Records shown section start

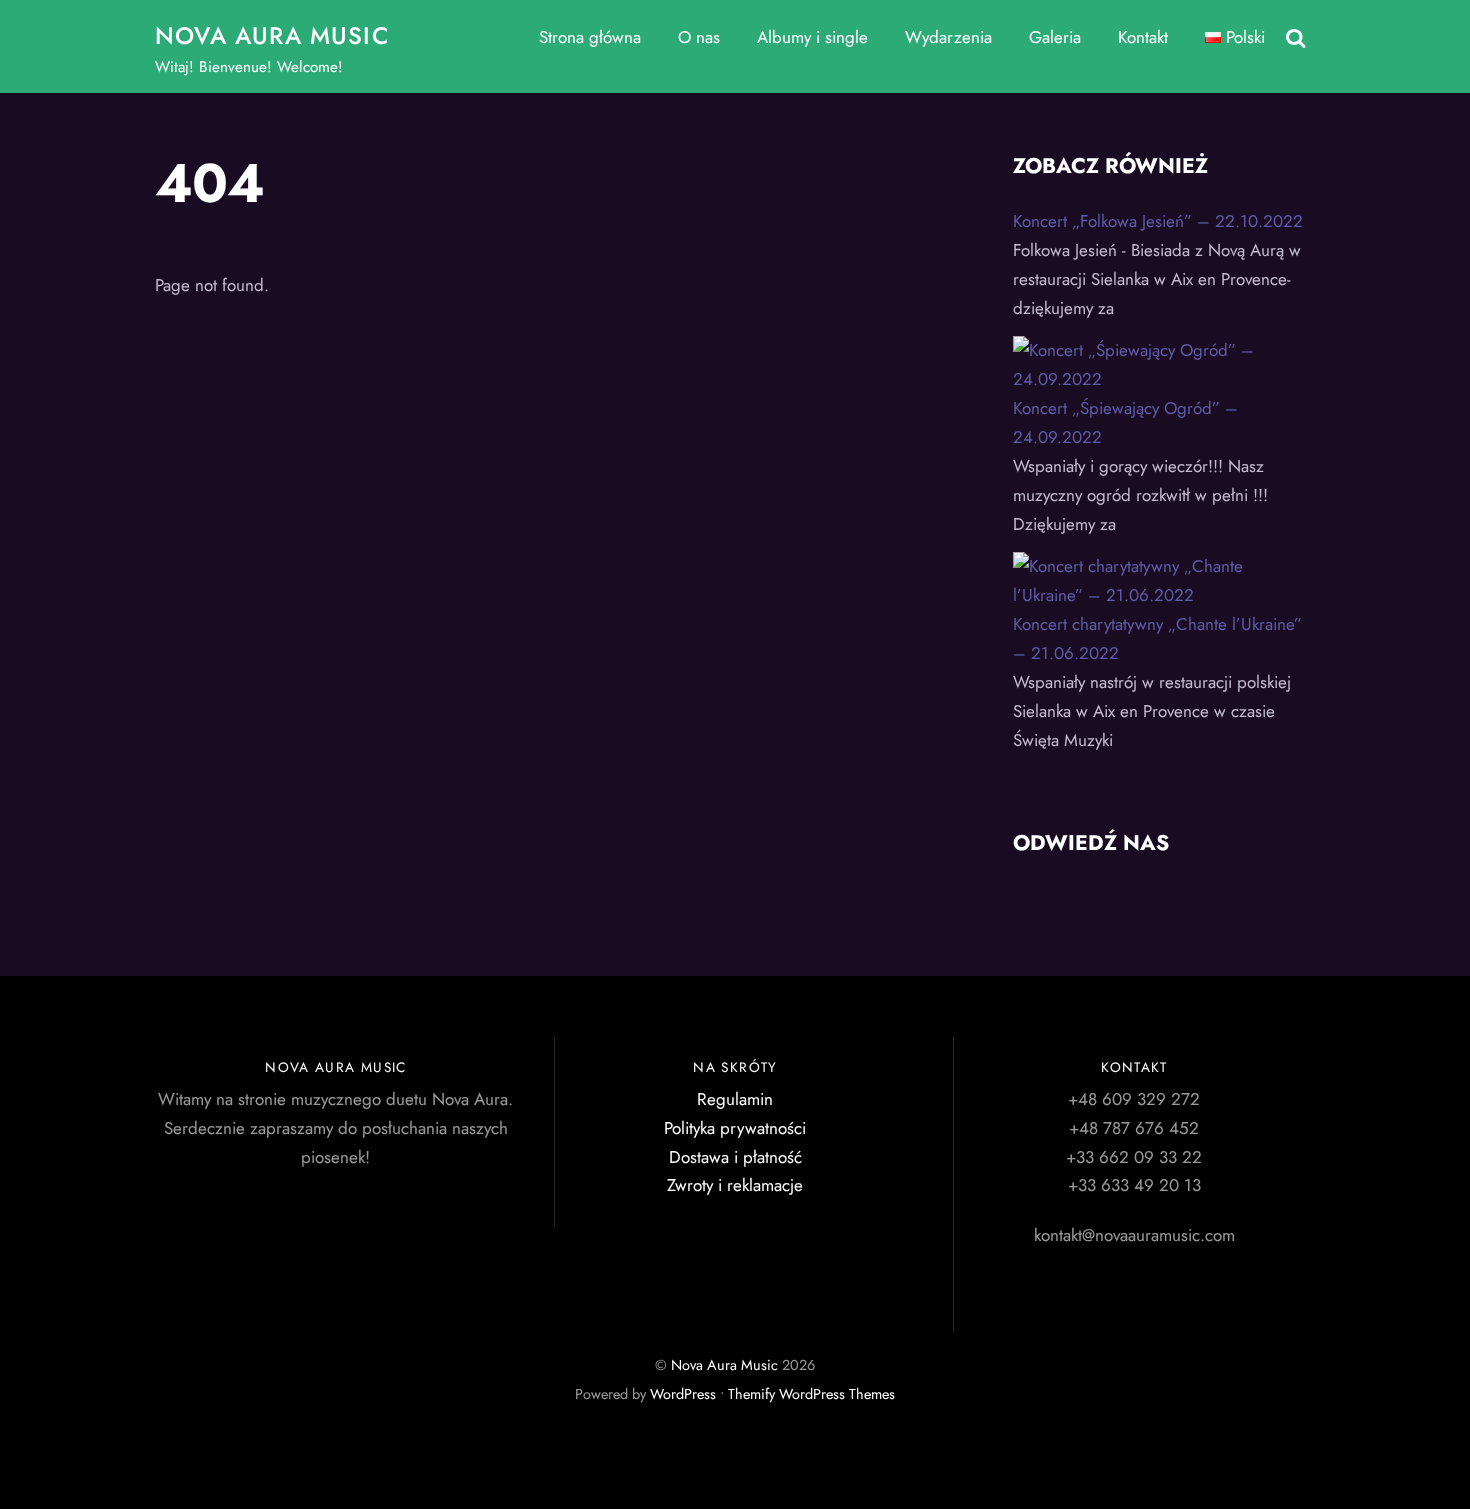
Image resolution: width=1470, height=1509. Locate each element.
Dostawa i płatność (735, 1157)
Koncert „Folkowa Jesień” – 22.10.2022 (1158, 221)
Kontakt (1143, 37)
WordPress (683, 1394)
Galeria (1055, 37)
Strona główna (590, 37)
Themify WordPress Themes (811, 1394)
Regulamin (735, 1099)
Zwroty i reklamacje (735, 1185)
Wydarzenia (948, 37)
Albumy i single (812, 37)
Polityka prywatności (735, 1128)
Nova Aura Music (724, 1365)
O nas (699, 37)
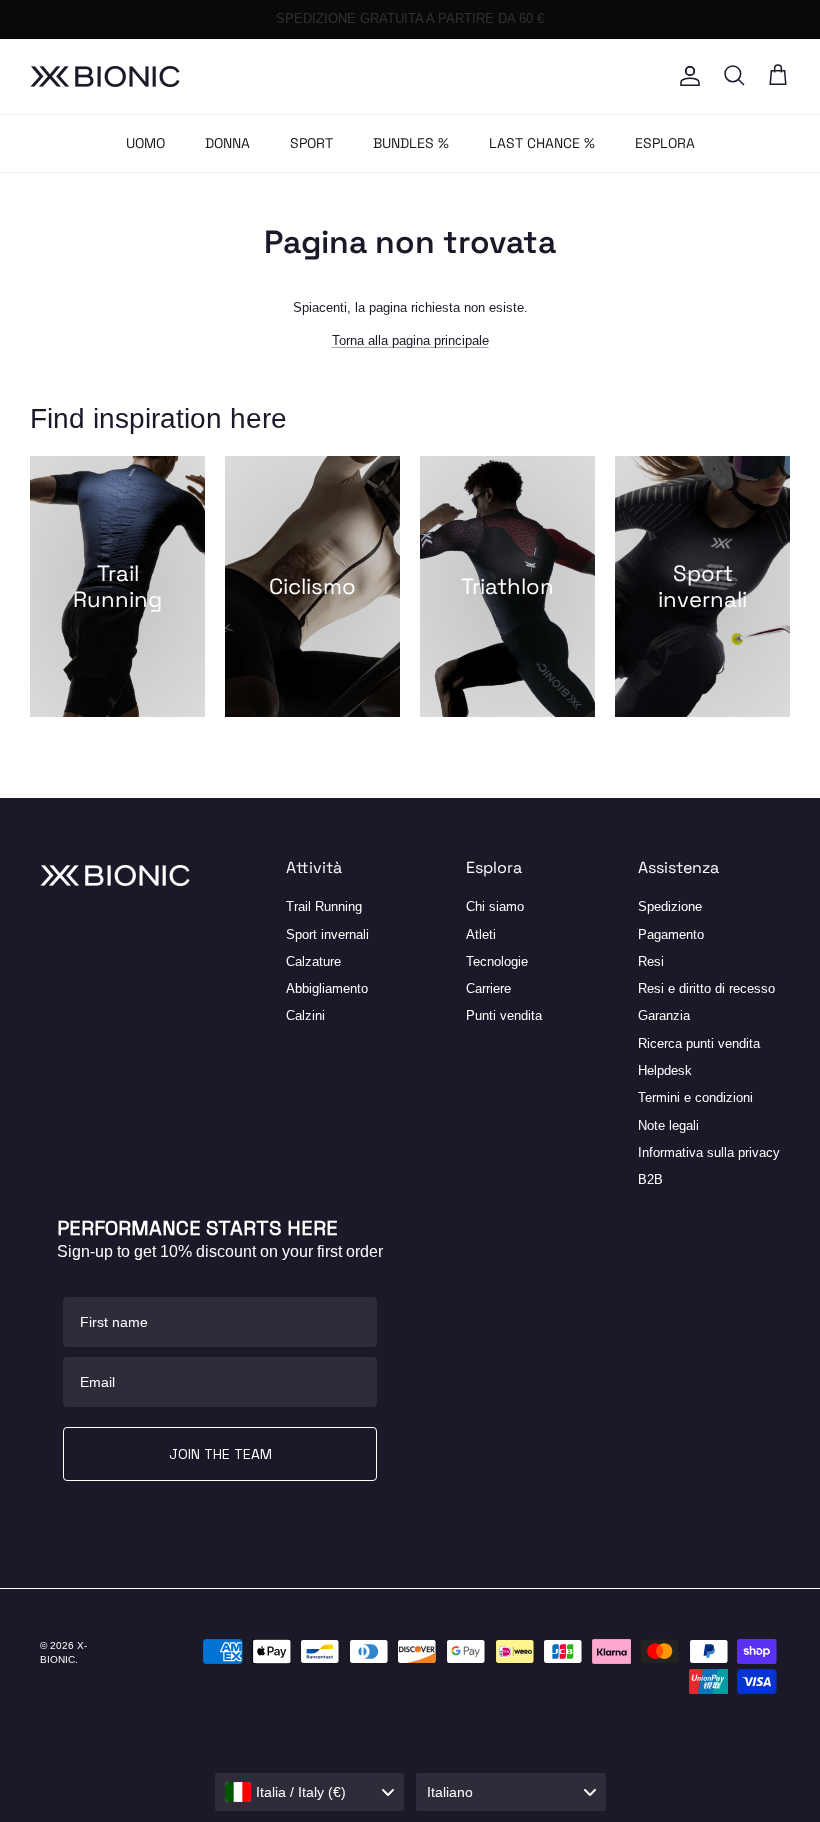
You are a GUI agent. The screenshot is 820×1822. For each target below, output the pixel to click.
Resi (651, 961)
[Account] (686, 76)
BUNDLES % (411, 143)
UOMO (145, 143)
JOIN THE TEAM (220, 1454)
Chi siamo (495, 906)
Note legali (668, 1125)
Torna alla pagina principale (410, 340)
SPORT (311, 143)
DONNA (227, 143)
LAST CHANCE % (542, 143)
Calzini (305, 1015)
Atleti (481, 934)
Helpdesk (665, 1070)
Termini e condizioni (695, 1097)
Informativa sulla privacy (709, 1152)
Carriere (488, 988)
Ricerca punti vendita (699, 1043)
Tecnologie (497, 961)
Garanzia (664, 1015)
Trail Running (324, 906)
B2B (650, 1179)
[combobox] (310, 1792)
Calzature (313, 961)
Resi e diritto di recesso (706, 988)
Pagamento (671, 934)
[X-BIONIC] (105, 76)
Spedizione (670, 906)
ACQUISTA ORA (506, 25)
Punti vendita (504, 1015)
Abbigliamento (327, 988)
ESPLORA (665, 143)
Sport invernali (327, 934)
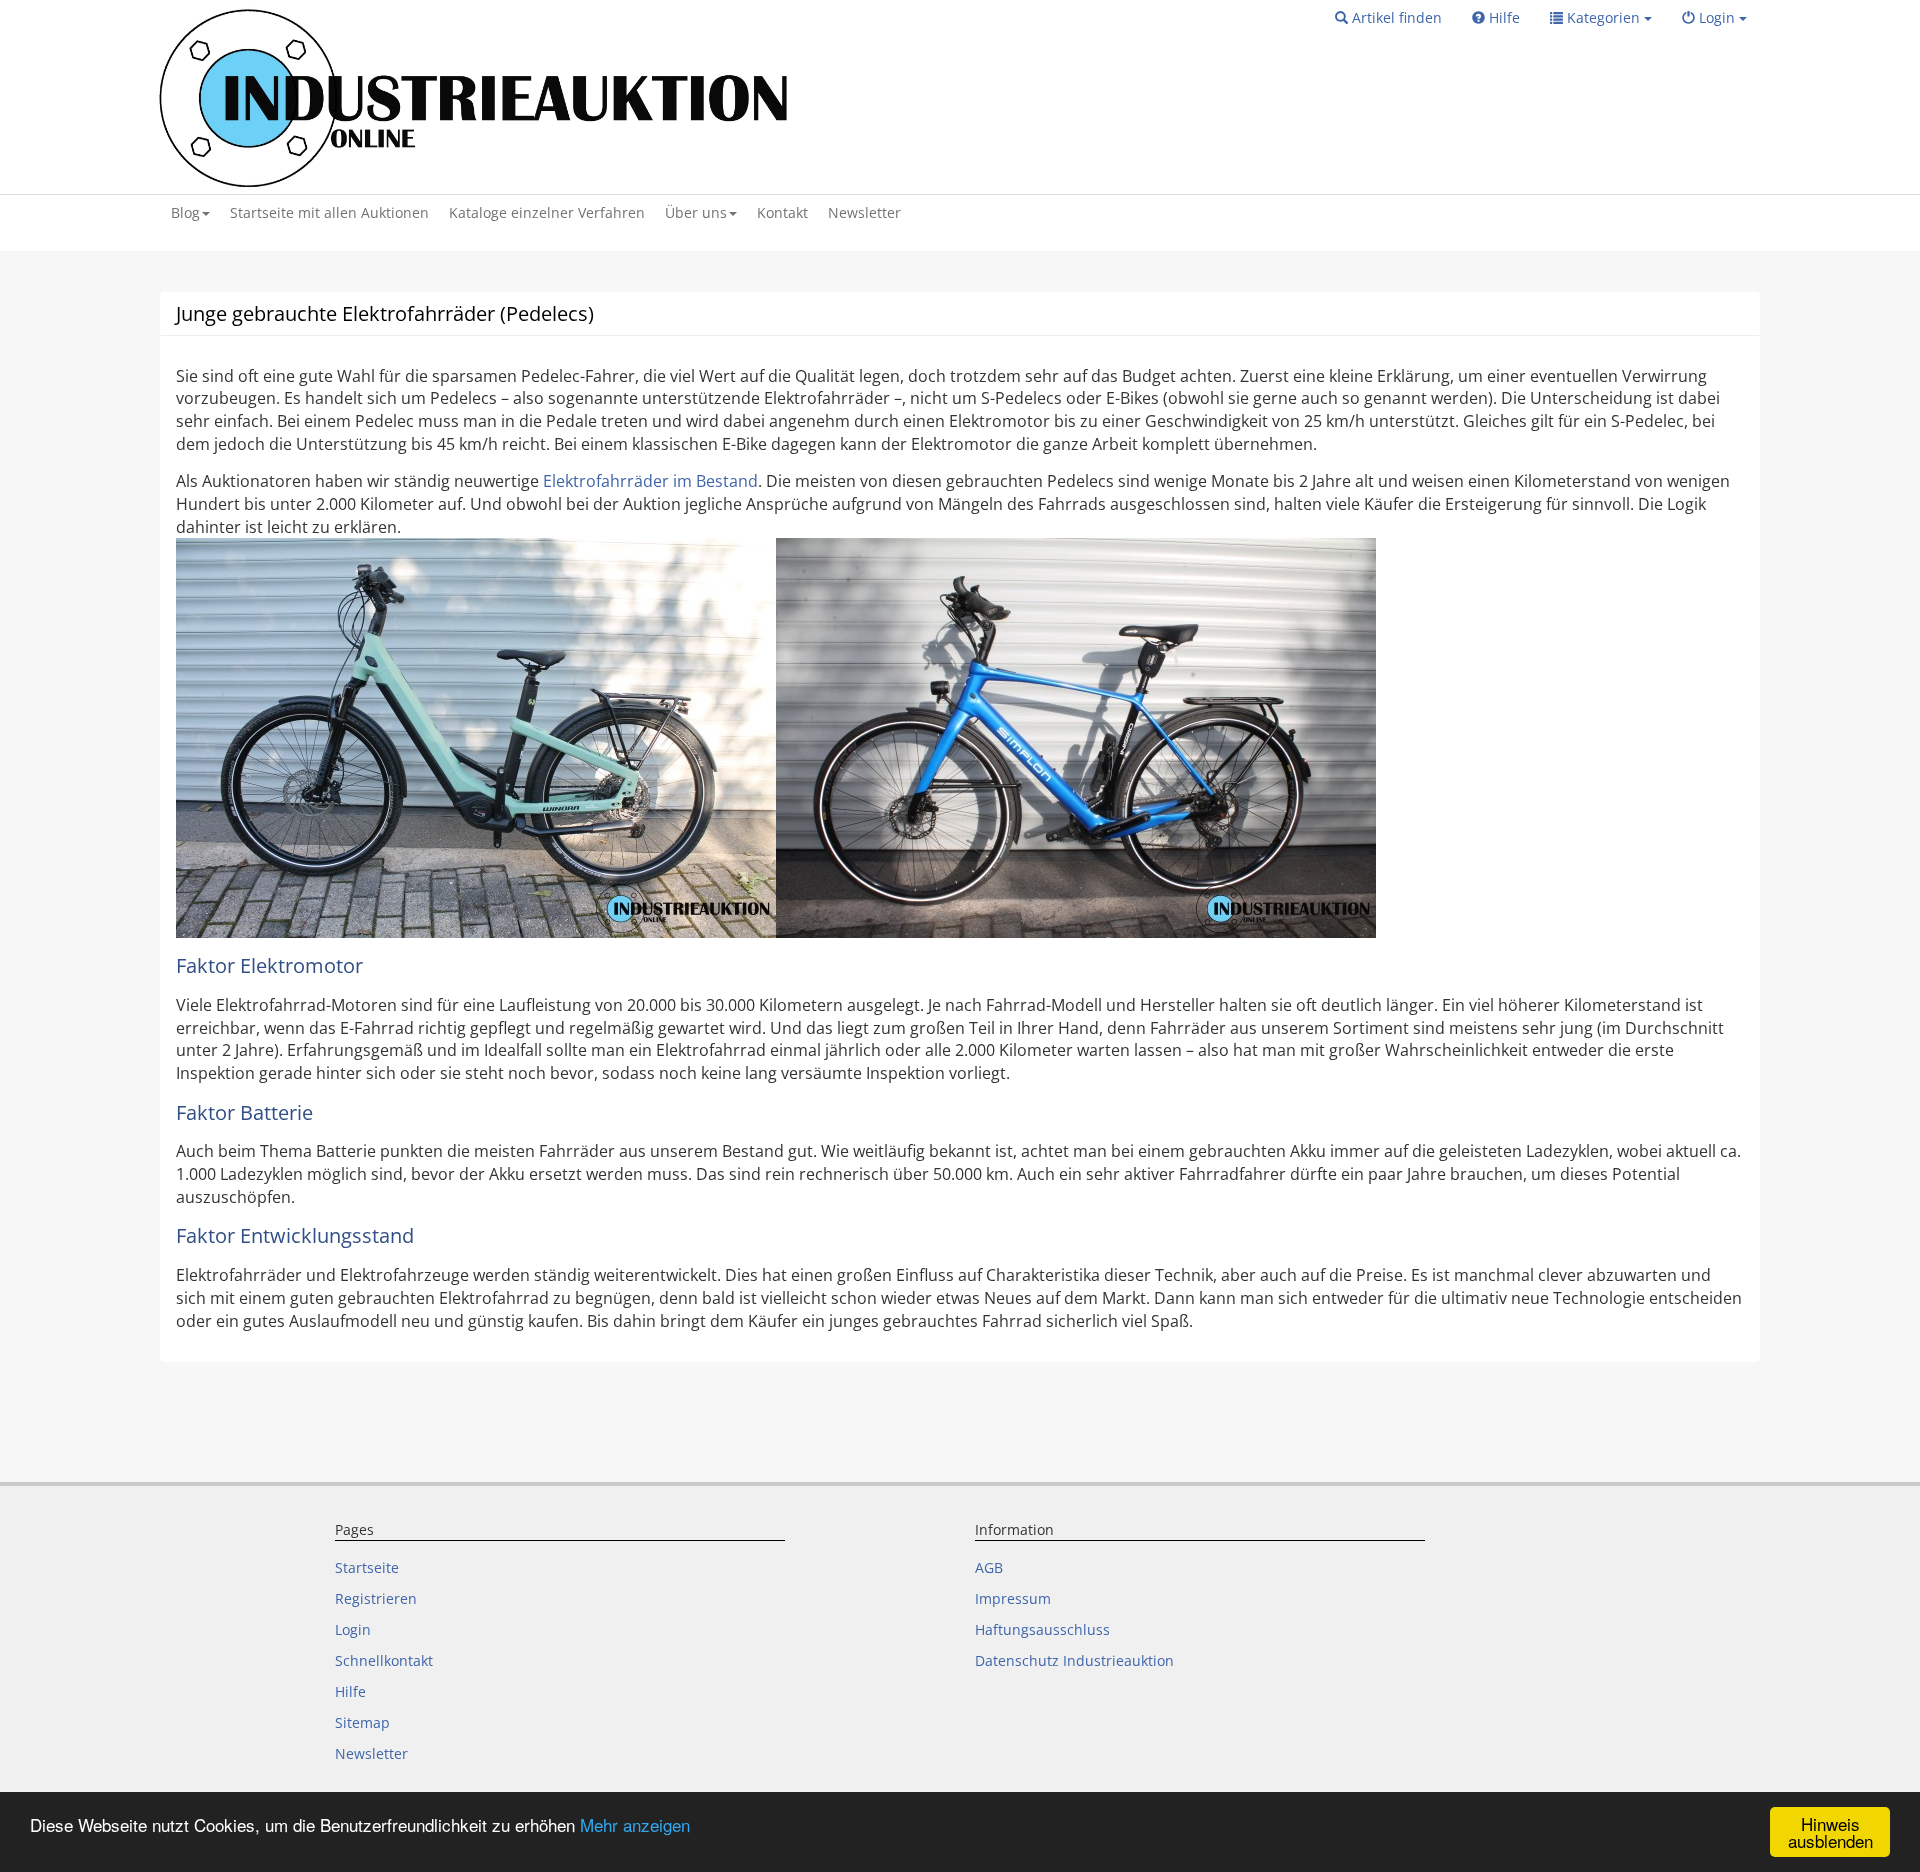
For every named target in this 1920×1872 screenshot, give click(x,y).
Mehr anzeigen (635, 1824)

Records shown section end

About this task: The entries above hold a line with "22.10.2022 (1158, 221)" and a later line with "Wydarzenia (948, 37)". Write out exactly those lines and all lines between, nothing more.

Worked solution:
Koncert „Folkowa Jesień” – 22.10.2022 (1158, 221)
Kontakt (1143, 37)
WordPress (683, 1394)
Galeria (1055, 37)
Strona główna (590, 37)
Themify WordPress Themes (811, 1394)
Regulamin (735, 1099)
Zwroty i reklamacje (735, 1185)
Wydarzenia (948, 37)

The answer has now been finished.